Lifestyle changes can help manage hypertension in a holistic way. From dietary adjustments and mindful movement to stress-reducing practices and sleep hygiene, these simple yet powerful habits can make a remarkable difference. In conversation with Jagran English, Dr. M Sudhakar Rao, Consultant - Cardiology, Manipal Hospital, Sarjapur Road, shares some lifestyle changes that can help manage and prevent hypertension.

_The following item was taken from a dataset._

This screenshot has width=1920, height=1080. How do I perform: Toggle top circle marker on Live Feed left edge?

Lifestyle Changes To Control High Blood Pressure

Cut Down On Salt

Excess salt in the diet is one of the major contributors to high blood pressure. The World Health Organisation recommends keeping salt intake below 5 grams a day—about one teaspoon. Research shows that reducing salt by just 4.4 grams per day can lower systolic blood pressure (SBP) by 5.4 mm Hg and diastolic pressure (DBP) by 2.8 mm Hg in hypertensive patients.

Follow DASH Diet

Dr. M Sudhakar Rao mentions, “The DASH (Dietary Approaches to Stop Hypertension) diet is proven to be highly effective in lowering blood pressure.” It emphasises fruits, vegetables, legumes, and low-fat dairy, while cutting back on processed snacks, red meat, sweets, and saturated fats. Following the DASH diet has been shown to reduce SBP by about 5.5 mm Hg.3.

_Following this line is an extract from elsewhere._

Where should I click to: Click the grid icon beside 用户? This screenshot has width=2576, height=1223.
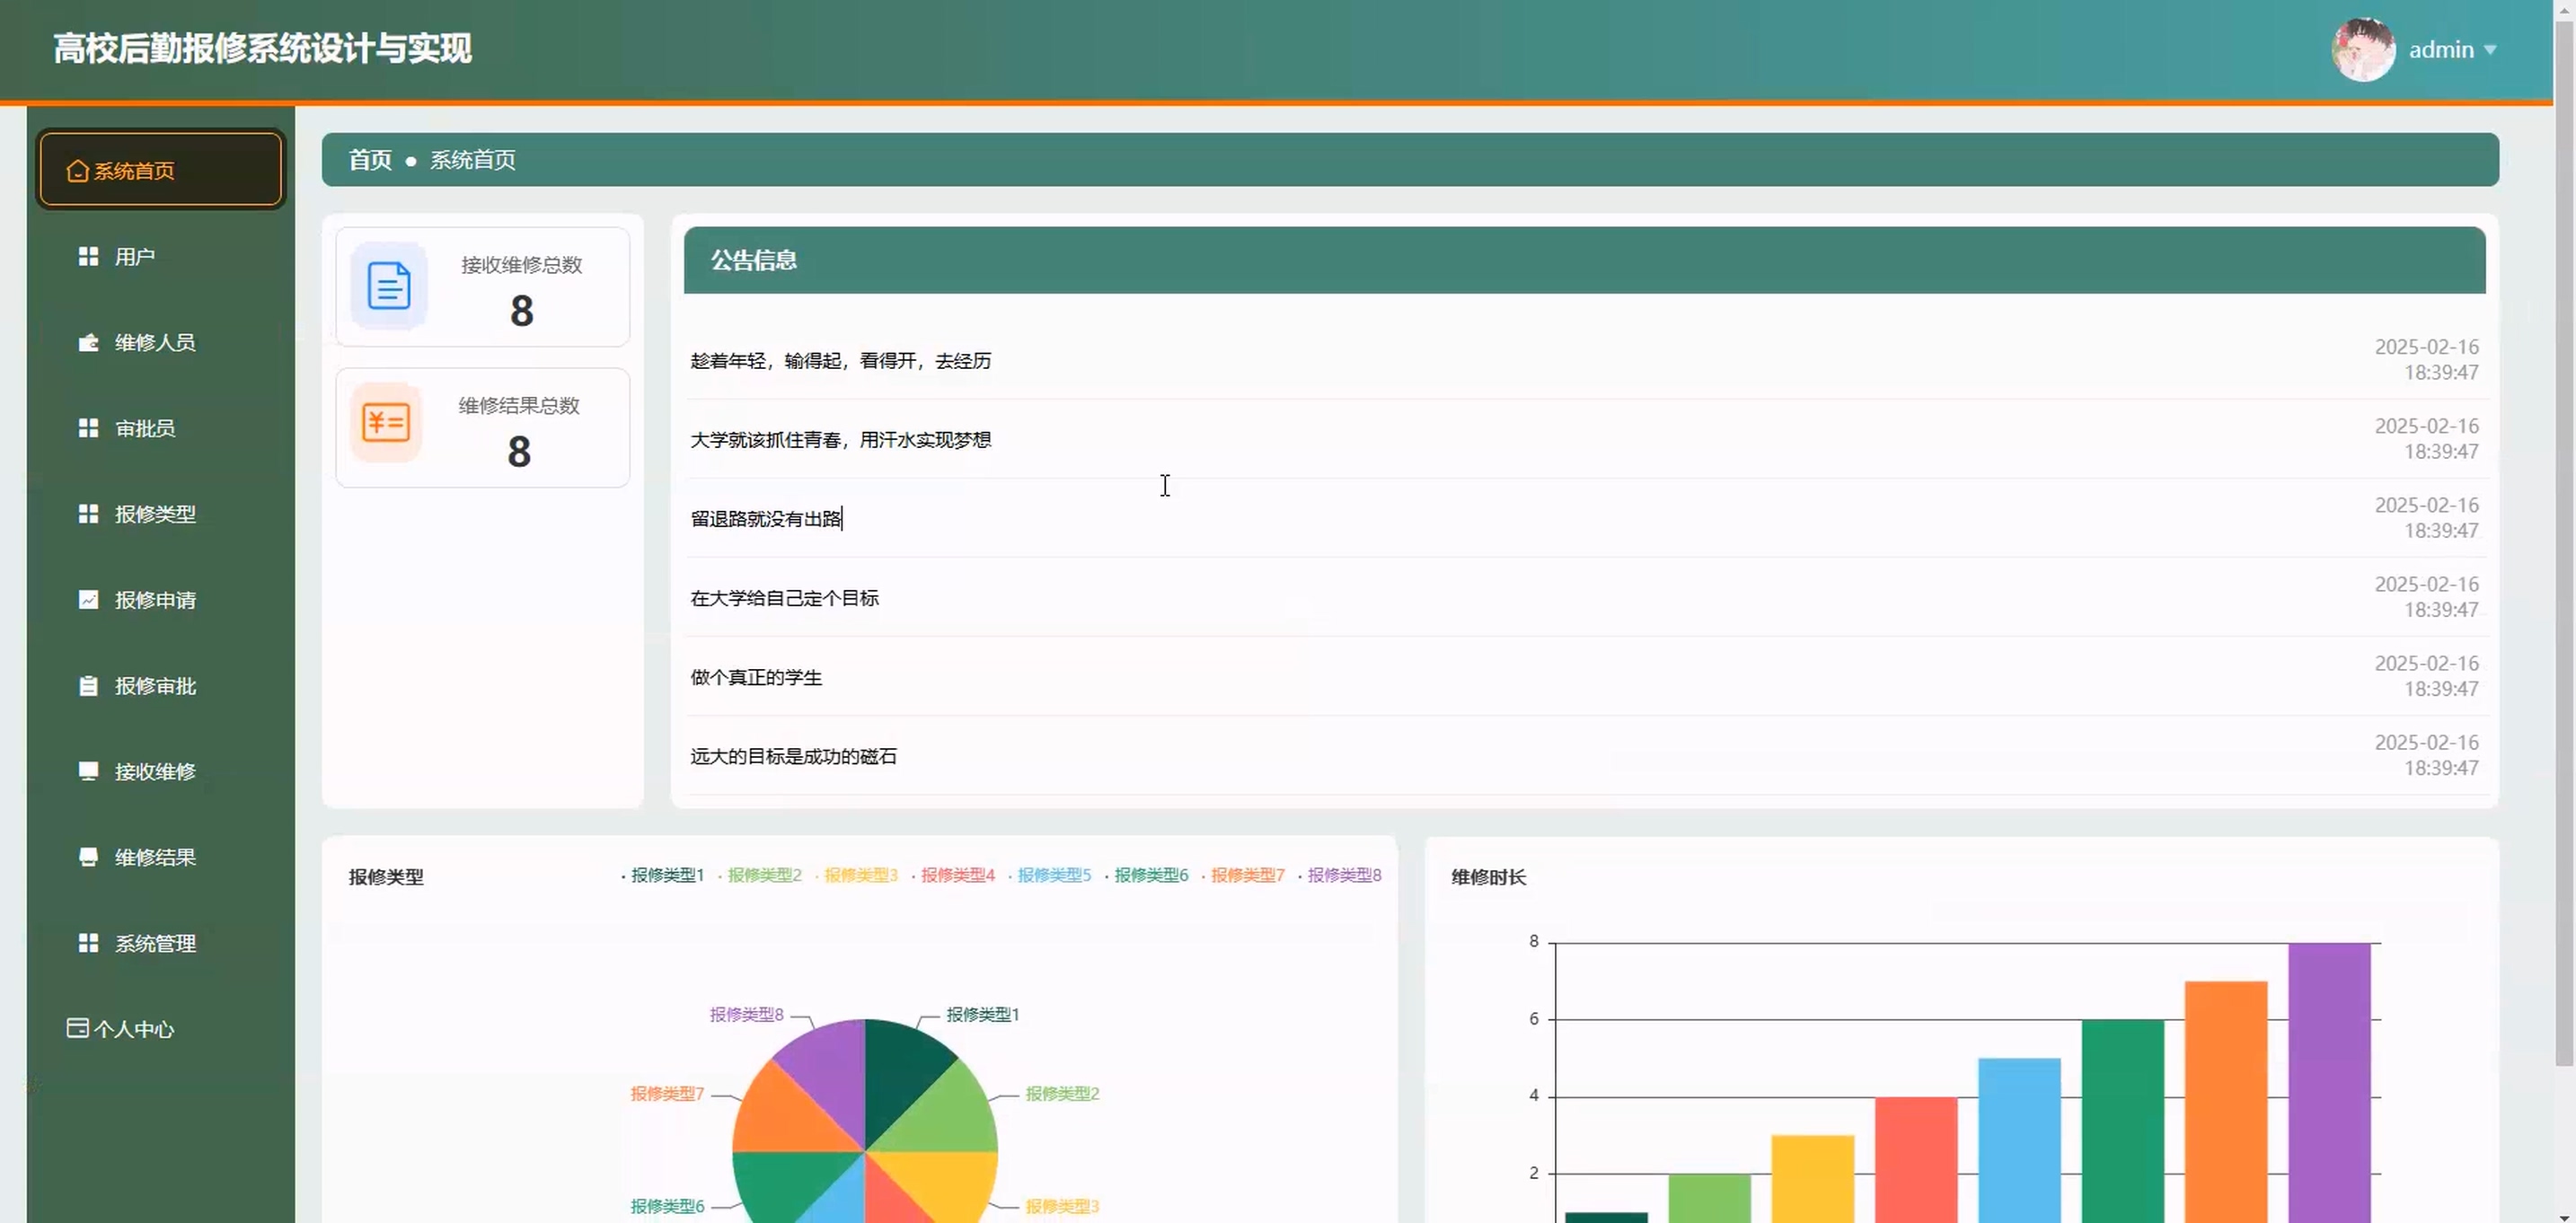88,257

Quit Smoking And Limit Alcohol

Smoking increases blood pressure and overall cardiovascular risk. Dr. M Sudhakar Rao states, “Quitting smoking should be a top priority for those with hypertension. Also, reducing alcohol consumption can further help protect your heart and maintain healthier blood pressure levels.”

No Smoking

Quit Smoking To Control High Blood Pressure (Image Credits: Canva)

Get Moving

Regular aerobic exercise is one of the most powerful tools to combat hypertension. Activities like walking, jogging, cycling, or swimming for at least 30 minutes a day can lower SBP by around 3.5 mm Hg and DBP by 2.5 mm Hg. Consistency is key—make movement a daily habit.

Maintain A Healthy Weight

Obesity is closely linked with high blood pressure. Dr. M Sudhakar Rao mentions, “Losing even a modest amount of weight can have a significant impact.” Studies show that shedding about 5 kg of weight can reduce SBP by 4.4 mm Hg and DBP by 3.6 mm Hg.

Managing hypertension doesn’t always require drastic changes. Small, steady lifestyle improvements can have a big impact over time. If you have high blood pressure or are at risk, consult your doctor for a personalised plan, and start with these five simple steps.